Los bultos en el cuello nos pueden estar hablando de muchas cosas. De hecho, están entre las consultas médicas más frecuentes, porque muchas veces hemos escuchado que, aunque en muchas ocasiones son benignos, también pueden ser señal de una enfermedad preocupante.
Si estás preocupada/o porque estás observando que te salen bultos en el cuello o es un ser querido cercano el que está viviendo este problema, solo tienes que leer este artículo para estar más enterado/a de por qué salen. También de cuándo toca preocuparse y cuando no nos están hablando de algo grave. No obstante, lo mejor es que acudas al doctor o doctora de confianza a que te haga una revisión, ya que este artículo no elimina la necesidad de hacerlo.
Bultos en el cuello: causas más frecuentes
Como hemos dicho, lo mejor es que acudas a consulta para hacerte una revisión si tienes bultos en el cuello. Sin embargo, estas son las causas más frecuentes de que te salgan:
- Problemas de tiroides: dado que la glándula tiroides se encuentra en la parte frontal del cuello, cuando ésta desarrolla nódulos que son bultos internos, pueden palparse como bultos en el cuello. Suelen ser benignos y no muy graves.
- Ganglios inflamados: esta es una de las causas más frecuentes de los bultos en el cuello. En este caso, no son otra cosa que un aviso del sistema inmune de que algo no va como debería, a través de los bultos en el cuello. Puede estar hablando de infecciones en los órganos cercanos, por lo que lo mejor es acudir a consulta.
- Bultos de grasa: no obstante, los bultos en el cuello pueden ser simples bultos de grasa que hay que valorar si es mejor retirar o dejar que sigan su curso. En la mayor parte de los casos estos son blandos e indoloros.
- Quistes: es otra de las opciones si tienes bultos en el cuello. En este caso tampoco tienes porqué preocuparte, pero quizás sí valorarlo con un/a especialista.
- Contracturas: el hecho de que tengas una contractura en el cuello, también puede manifestarse como bultos cuando hay malas posturas, movimientos bruscos o ejercicios muy demandantes que lo han generado.
Bultos en el cuello: cuando debes preocuparte
Y ahora vamos a ver cuándo debes preocuparte en el caso de que hayas observado estos bultos en el cuello, ya que como hemos dicho no tiene por qué ser malignos y son los síntomas los que nos van a dar más información. Estos son esos casos:
- Crecimiento acusado: ya sea que los bultos en el cuello estén creciendo rápido o esté inflamado o duela.
- Duración en el tiempo: si los bultos en el cuello llevan mucho tiempo, es importante que te revises. De hecho, si llevan en tu cuello más de un mes, no dudes en pedir una cita con el o la especialista lo antes posible.

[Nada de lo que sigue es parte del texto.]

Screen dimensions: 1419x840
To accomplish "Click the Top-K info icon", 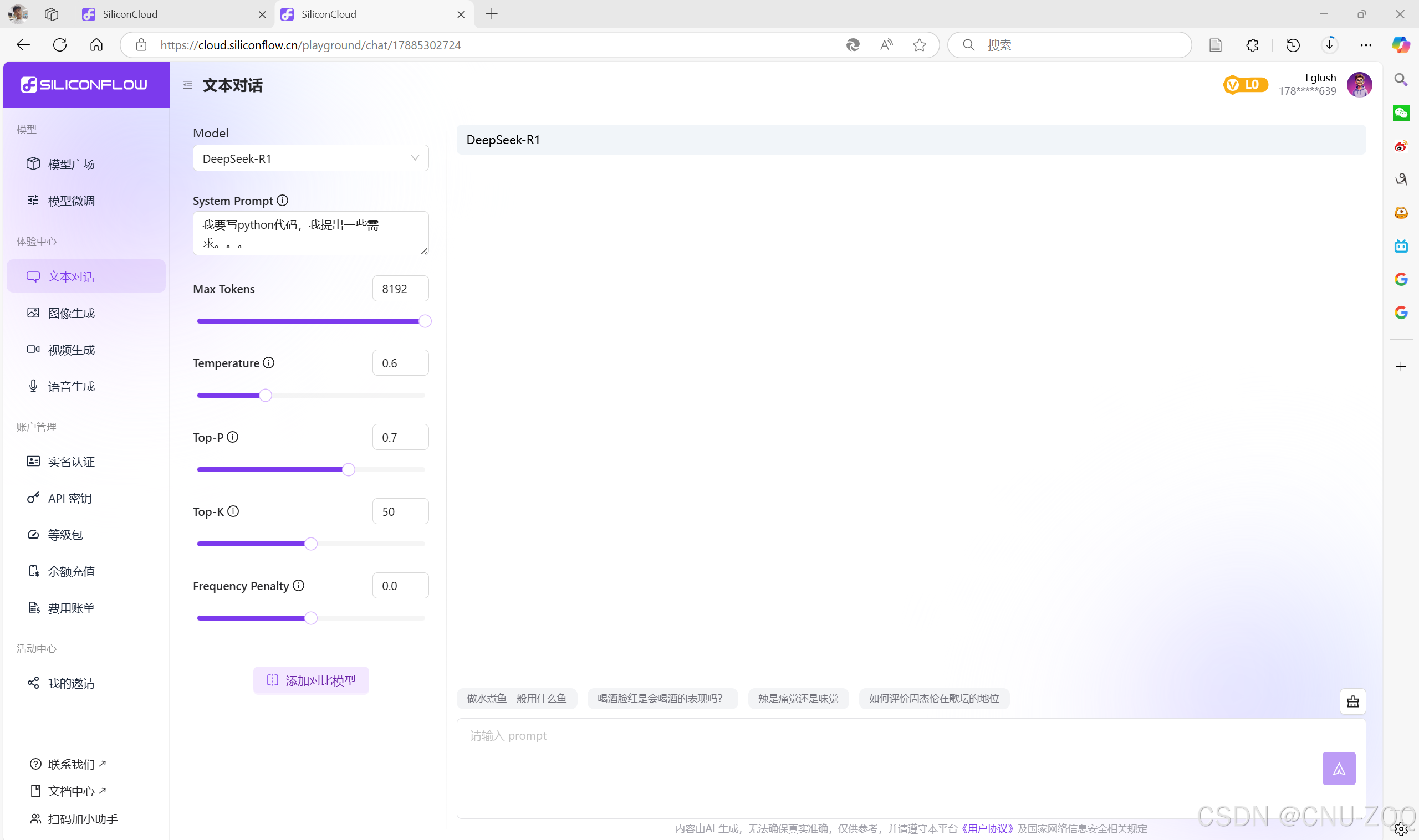I will (233, 511).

- Dolor: si los bultos en el cuello duelen, están inflamados o rojos pueden estar hablando de que existe una infección y que hay que actuar al respecto. Sobre todo en los casos en los que van acompañados de fiebre.
- Molestias al tragar: también puede que, aunque los bultos en el cuello no sean muy visibles, se sientan molestias al tragar. En estos casos pueden ser incluso molestos a la hora de comer o provocar problemas secundarios como la voz ronca. Debes ir a un/a especialista sin tardar en estos casos.
- Antecedentes médicos: si has sufrido enfermedades como tiroides, problemas inmunológicos o fumas, deberás vigilar más de cerca los bultos en el cuello que te puedan salir para asegurarte de que no se deben a ninguna enfermedad grave.